---- Source data
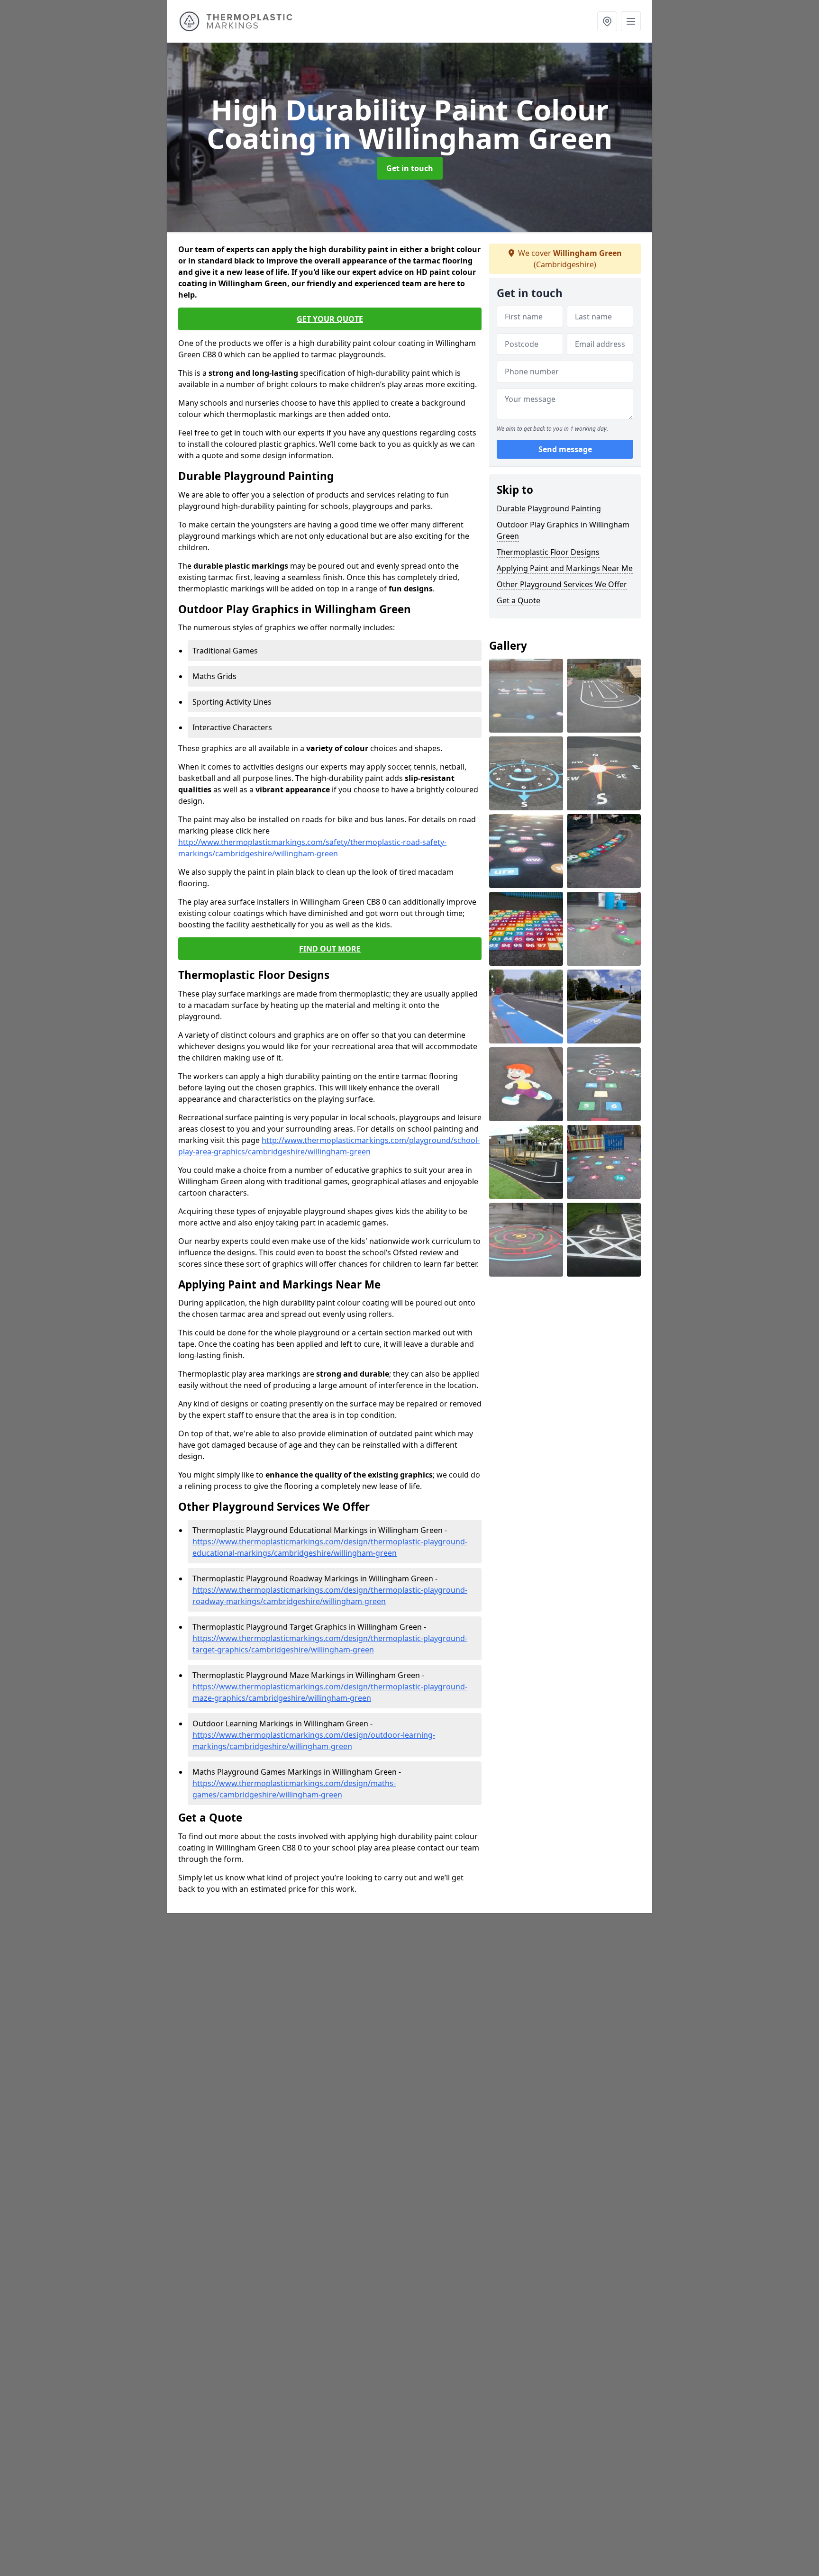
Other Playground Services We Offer (562, 584)
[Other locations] (607, 21)
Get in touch (409, 168)
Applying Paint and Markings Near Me (565, 568)
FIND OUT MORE (330, 948)
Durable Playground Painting (549, 508)
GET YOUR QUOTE (330, 319)
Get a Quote (518, 600)
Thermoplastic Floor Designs (548, 552)
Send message (565, 449)
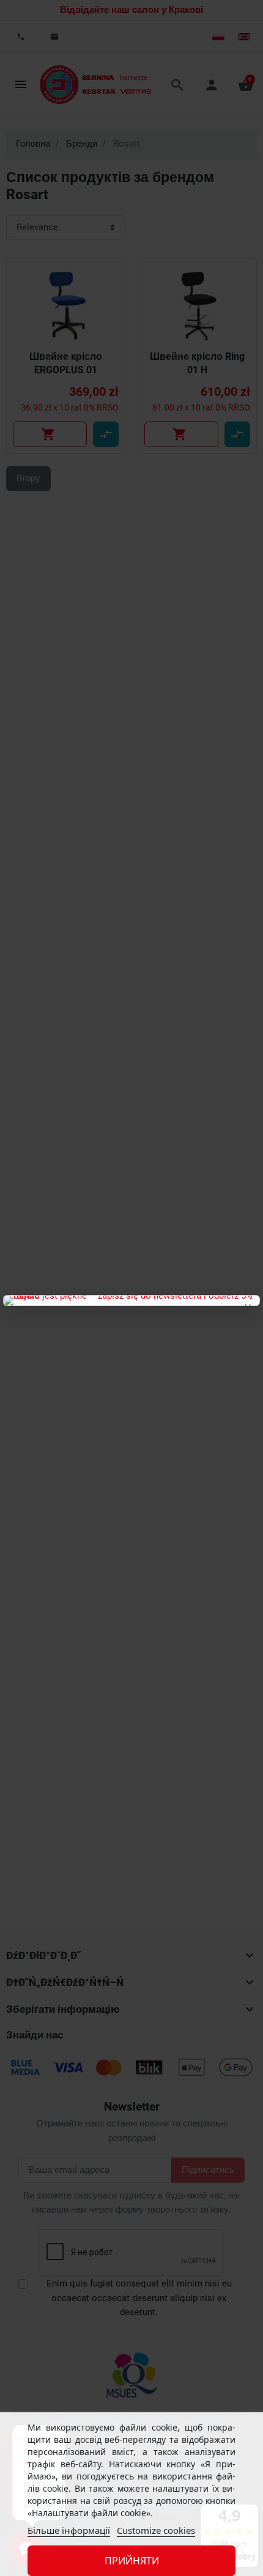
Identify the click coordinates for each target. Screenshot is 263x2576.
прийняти (132, 2560)
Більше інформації (69, 2530)
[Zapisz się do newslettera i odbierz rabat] (131, 1300)
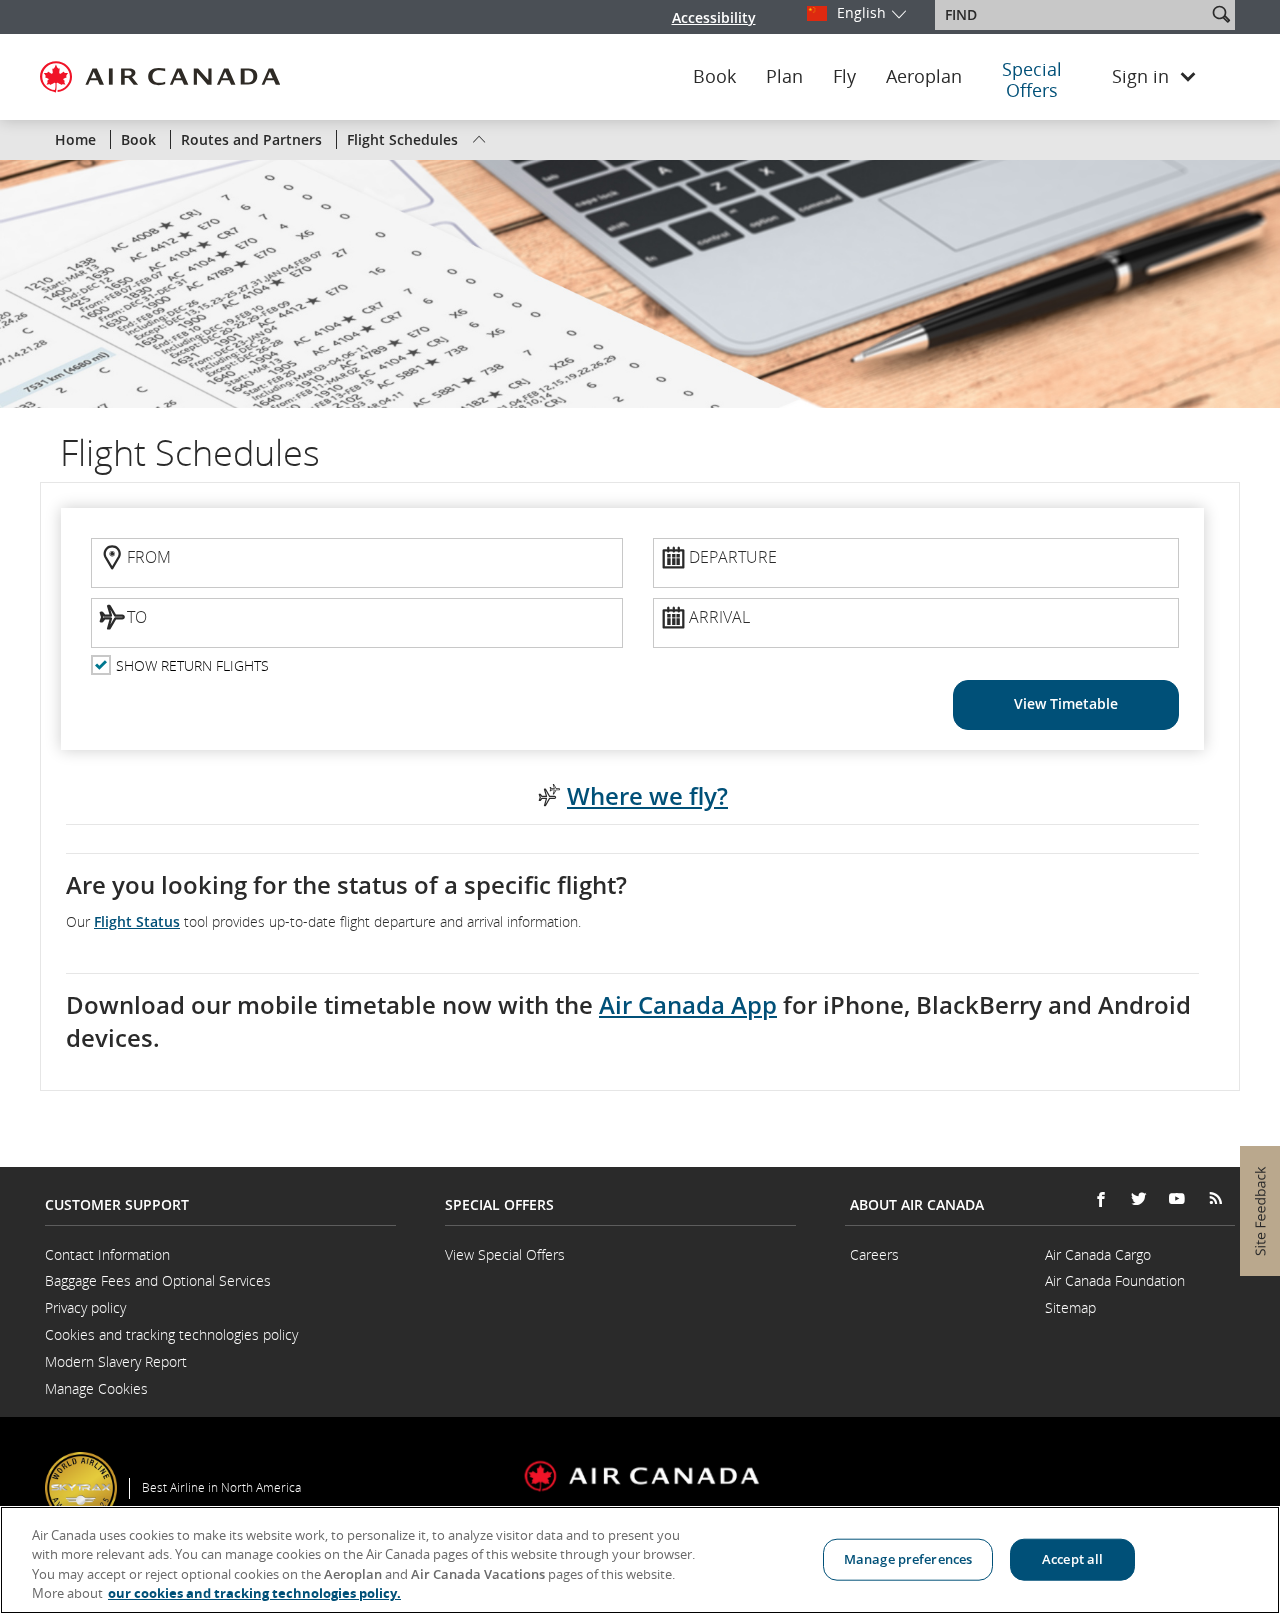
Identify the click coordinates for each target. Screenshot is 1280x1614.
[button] (1221, 14)
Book (714, 77)
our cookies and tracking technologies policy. (254, 1593)
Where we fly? (647, 795)
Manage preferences (908, 1559)
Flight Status (137, 921)
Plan (784, 77)
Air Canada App (688, 1004)
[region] (640, 1560)
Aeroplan (924, 77)
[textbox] (1072, 15)
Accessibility (714, 17)
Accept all (1072, 1559)
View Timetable (1066, 703)
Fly (844, 77)
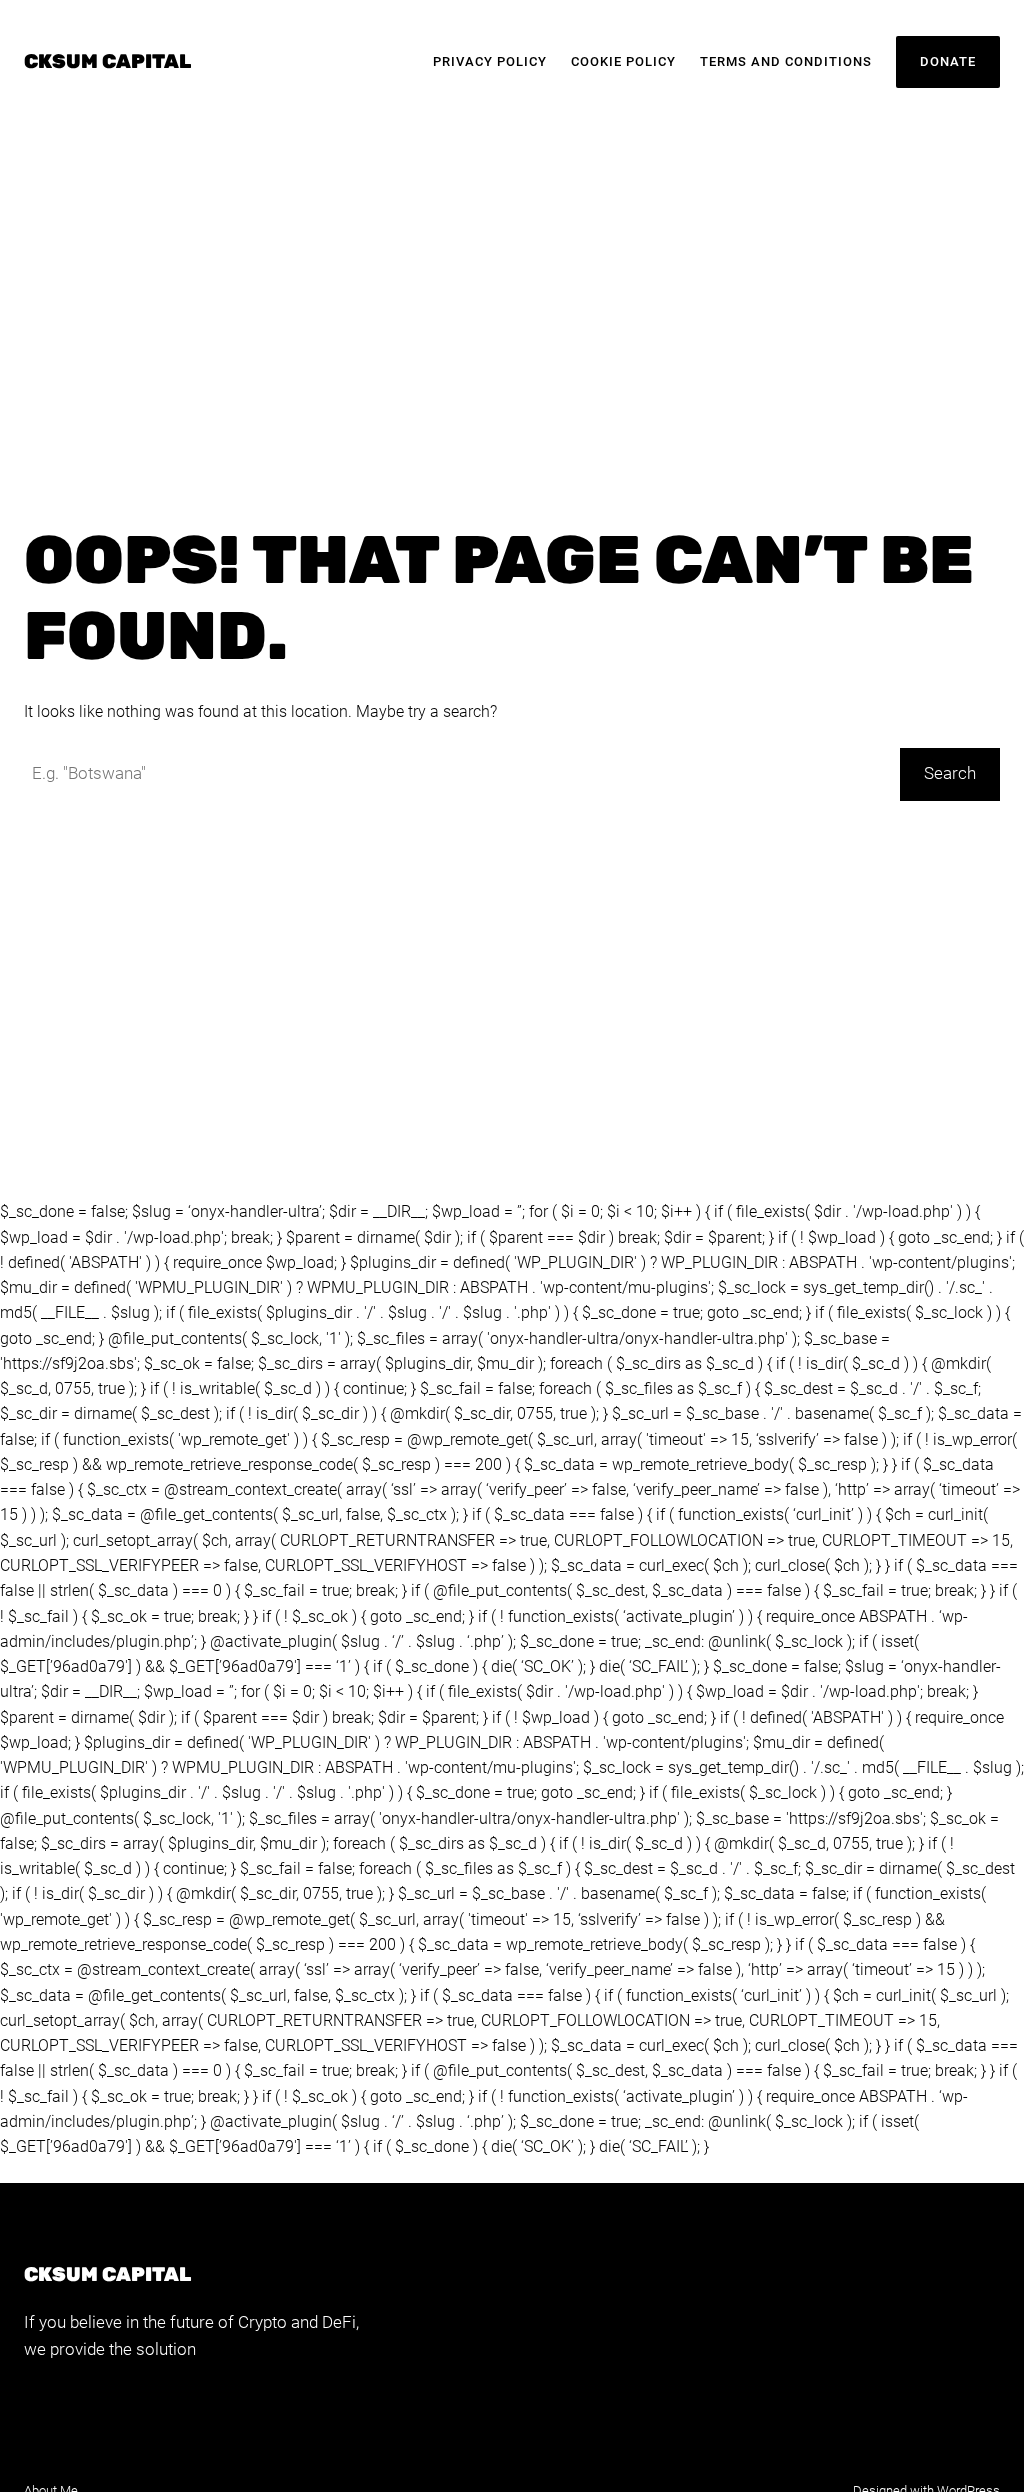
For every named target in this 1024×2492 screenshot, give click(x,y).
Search (950, 773)
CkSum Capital (107, 61)
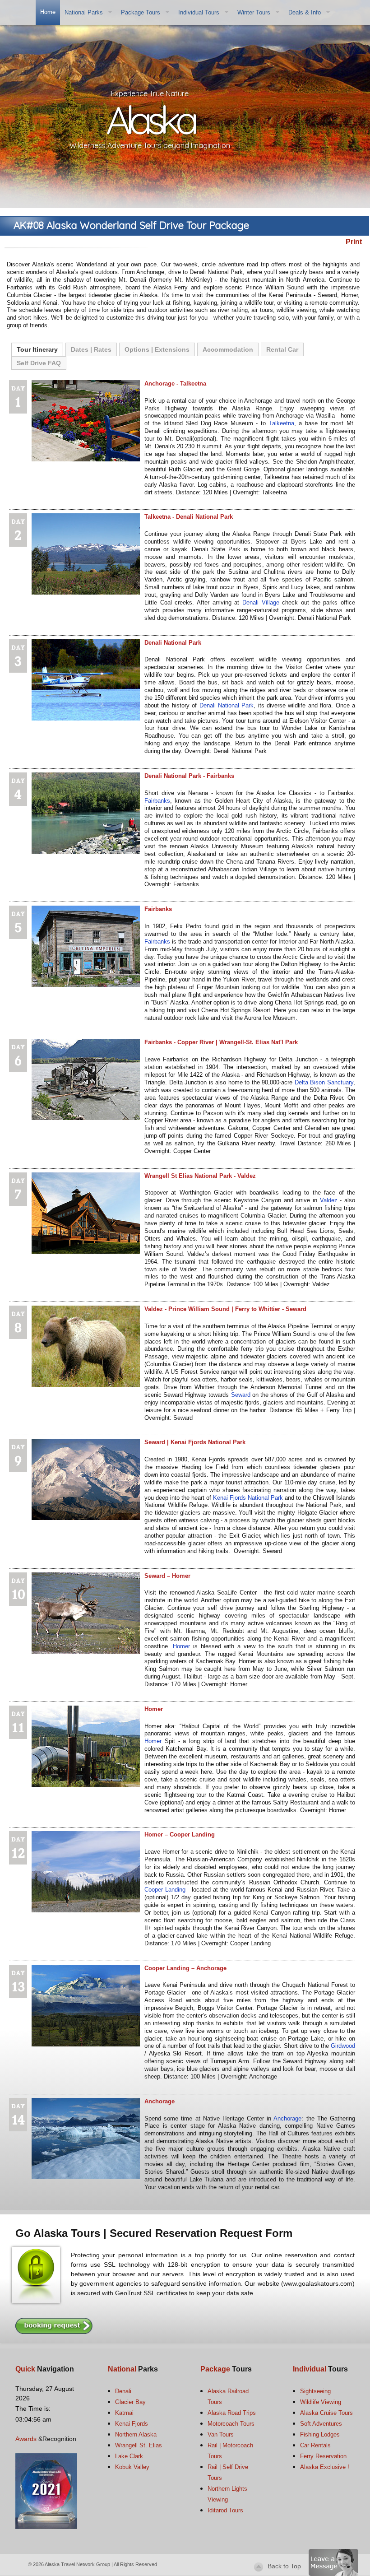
--------
• [Exercise brief]:
Reprint the listing above verbatim but drop the images.

• [Solution to this problem]:
Other Playground Services We Offer (562, 584)
[Other locations] (607, 21)
Get in touch (409, 168)
Applying Paint and Markings Near Me (565, 568)
FIND OUT MORE (330, 948)
Durable Playground Painting (549, 508)
GET YOUR QUOTE (330, 319)
Get a Quote (518, 600)
Thermoplastic Floor Designs (548, 552)
Send message (565, 449)
Identify the click coordinates for each target. Screenshot is 263x2576.
прийняти (132, 2560)
Більше інформації (69, 2530)
[Zapisz się do newslettera i odbierz rabat] (131, 1300)
Identify the click coordinates for each target. Screenshot is 1280x1614.
[button] (1221, 14)
Book (714, 77)
our cookies and tracking technologies policy. (254, 1593)
Where we fly? (647, 795)
Manage preferences (908, 1559)
Flight Status (137, 921)
Plan (784, 77)
Air Canada App (688, 1004)
[region] (640, 1560)
Aeroplan (924, 77)
[textbox] (1072, 15)
Accessibility (714, 17)
Accept all (1072, 1559)
View Timetable (1066, 703)
Fly (844, 77)
For every named target in this 1024×2492 screenshot, give click(x,y).
Search (950, 773)
CkSum Capital (107, 61)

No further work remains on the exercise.